Doubling the dose (500 mg/kg compared with 250 mg/kg) did not shorten the time to onset or improve the quality of anesthesia (Table 1). Fluid was evident in the coelomic cavities, and the limiting factor to the actual dose absorbed is probably the ratio of the surface area to volume injected rather than to the total drug injected. We therefore recommend a dose range of 250 to 500 mg/kg MS222 of 1% solution for the initial injection. A euthanasia protocol that is easily performed in the laboratory or field is provided in Figure 1.

Figure 1.

Figure 1.

Stepwise procedure for 2-Stage reptile euthanasia by using MS222, including preparation of buffered 1% and unbuffered 50% (v/v) solutions.

MS222 is the only anesthetic approved by the US Food and Drug Administration for use with food fish.26 Reversible retinal toxicity occurred in an ichthyologist with a history of long-term skin exposure to MS222,6 but there are no other published reports of health hazards to handlers. Gloves should always be worn when using MS222, inhalation of the powdered form should be avoided, and eye protection should be worn if there is risk of splashing. MS222 wastewater should be diluted and flushed down the drain into a sanitary sewer system, never to surface water. In field locations, where a sewer is not available, the solution should be further diluted with water and discarded on soil, away from water.

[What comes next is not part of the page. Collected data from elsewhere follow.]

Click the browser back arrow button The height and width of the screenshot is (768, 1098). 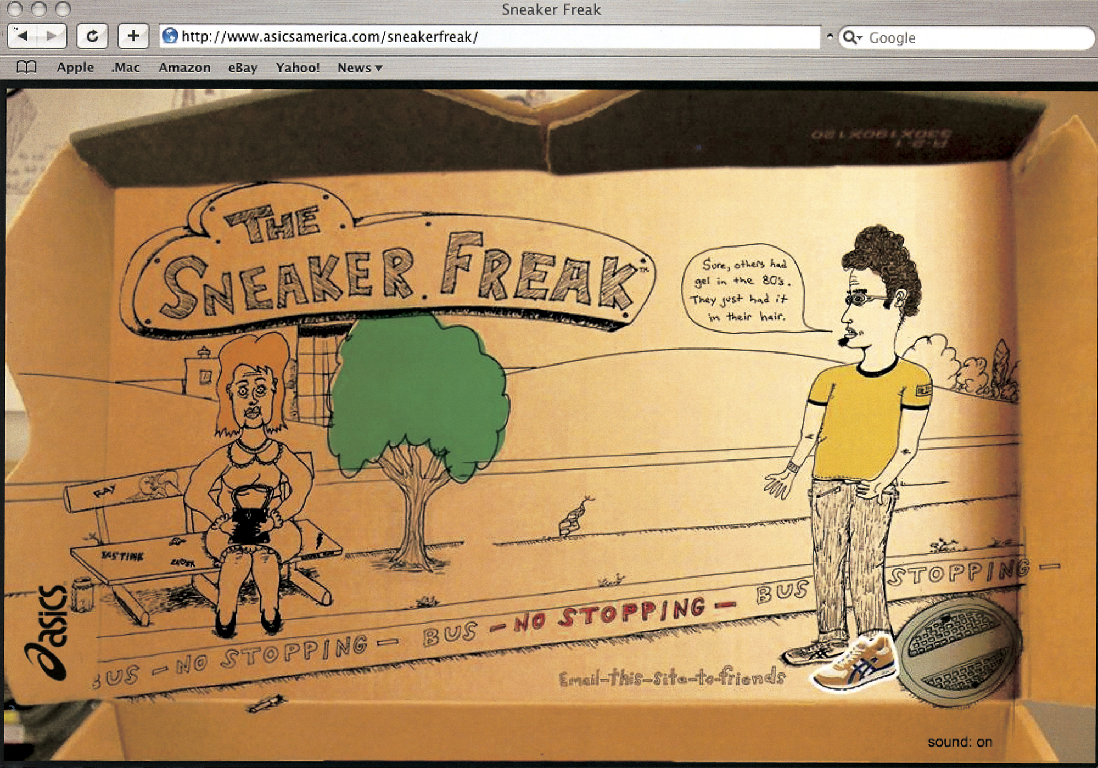pyautogui.click(x=23, y=37)
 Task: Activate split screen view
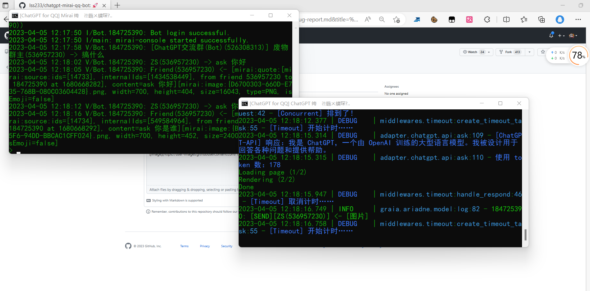(506, 20)
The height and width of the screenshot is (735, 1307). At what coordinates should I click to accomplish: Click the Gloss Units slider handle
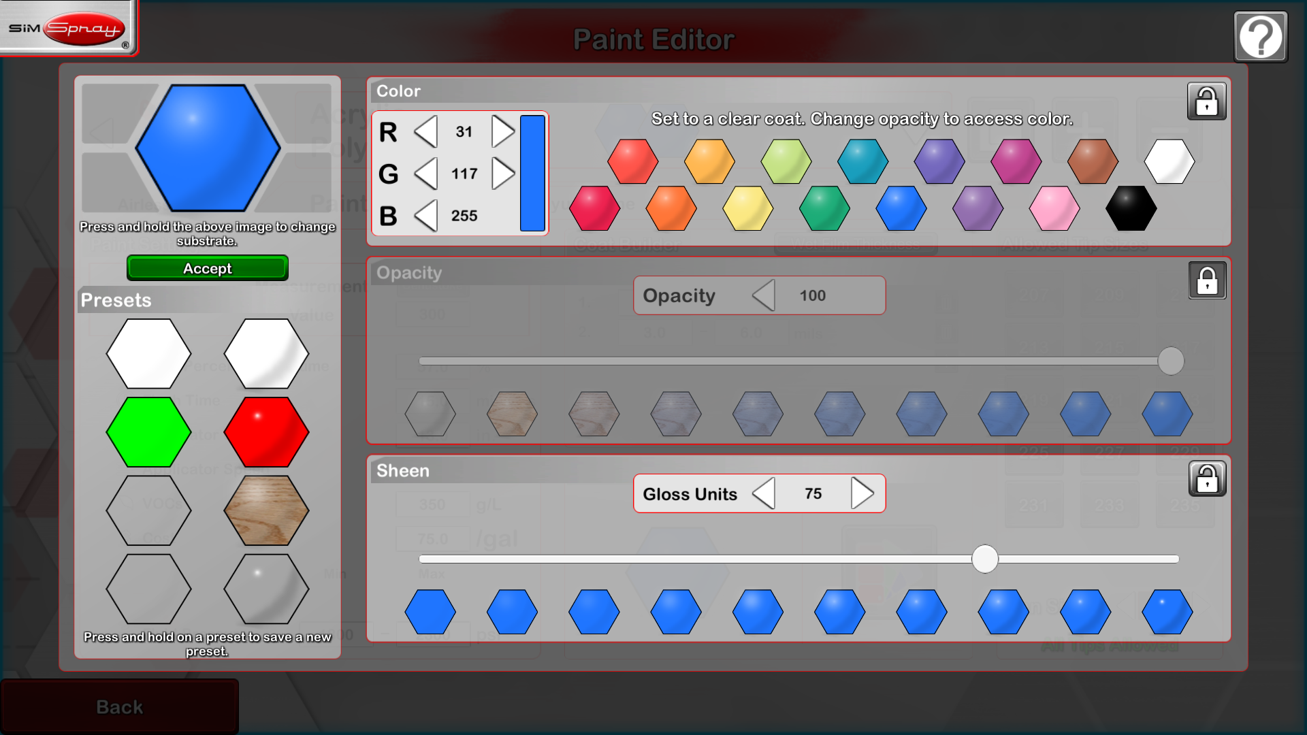coord(984,559)
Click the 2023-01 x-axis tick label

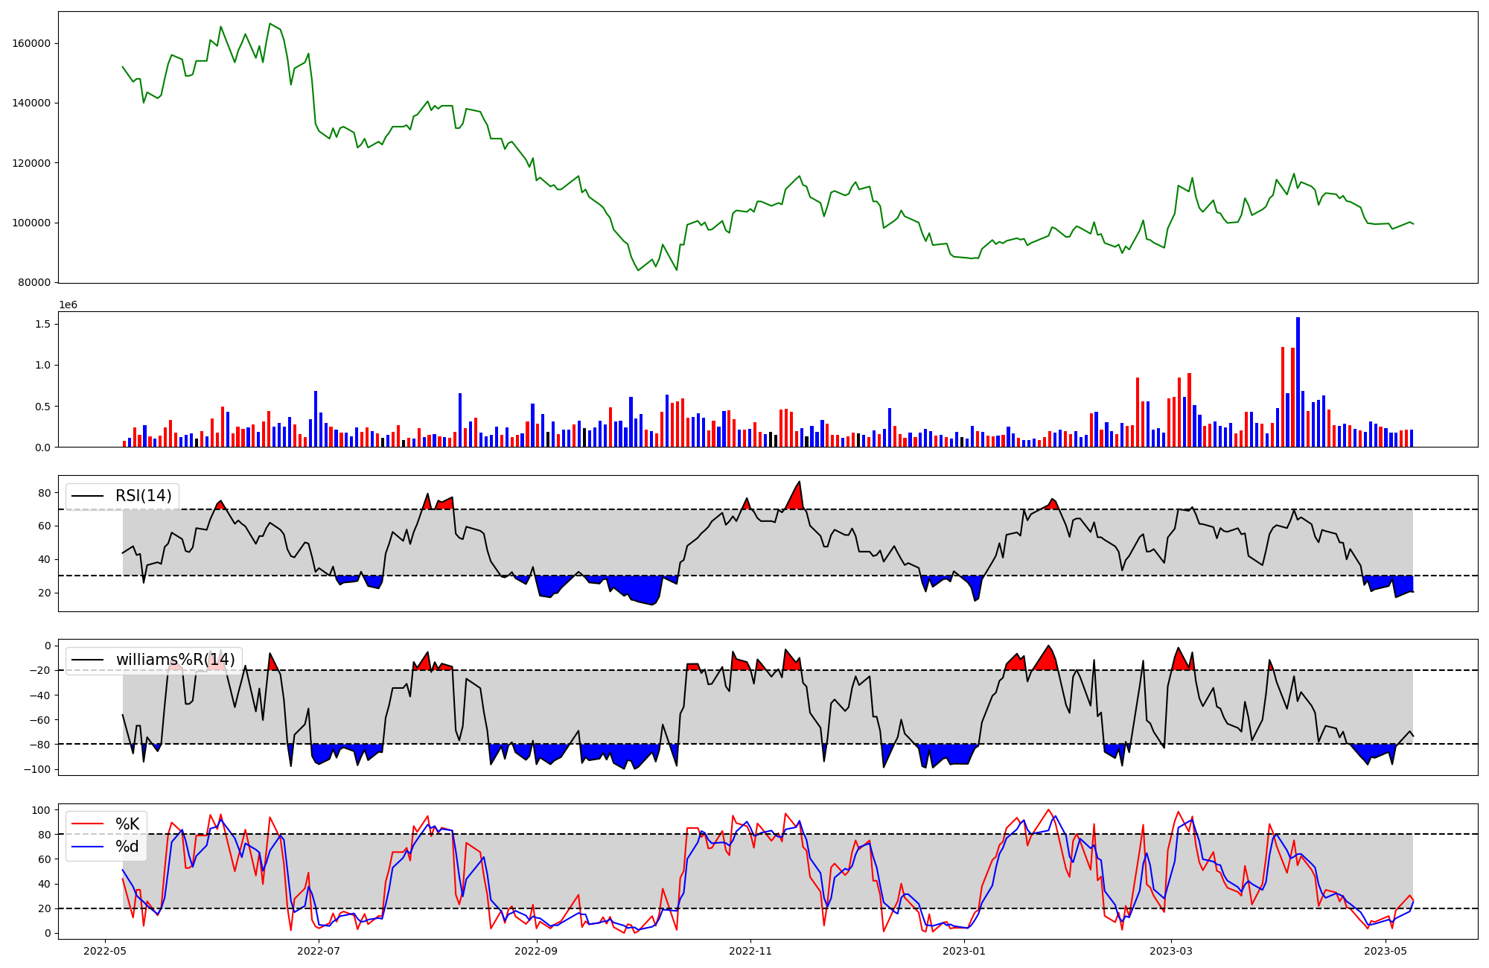[x=964, y=951]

There is no evidence that MS222 has any adverse effects on research. It is considered to lack effects on histopathology2,27 (although the cited reference25 does not make this conclusion). An adverse effect of MS222 on African clawed frog Xenopus oocytes has been discussed but convincingly argued against.17 MS222 does not induce primary DNA damage in fish4 and is considered the anesthetic of choice for anesthesia of transgenic Xenopus tropicalis.13

In conclusion, MS222 offers an acceptable alternative to sodium pentobarbital for euthanasia of reptiles. Its use is practical in both the laboratory and field and does not require US Drug Enforcement Agency approval. Euthanasia is rapid, and museum specimens can be prepared safely without muscle kinking or mutilation. MS222 therefore meets the criteria for use in reptiles in clinical, research, and museum settings.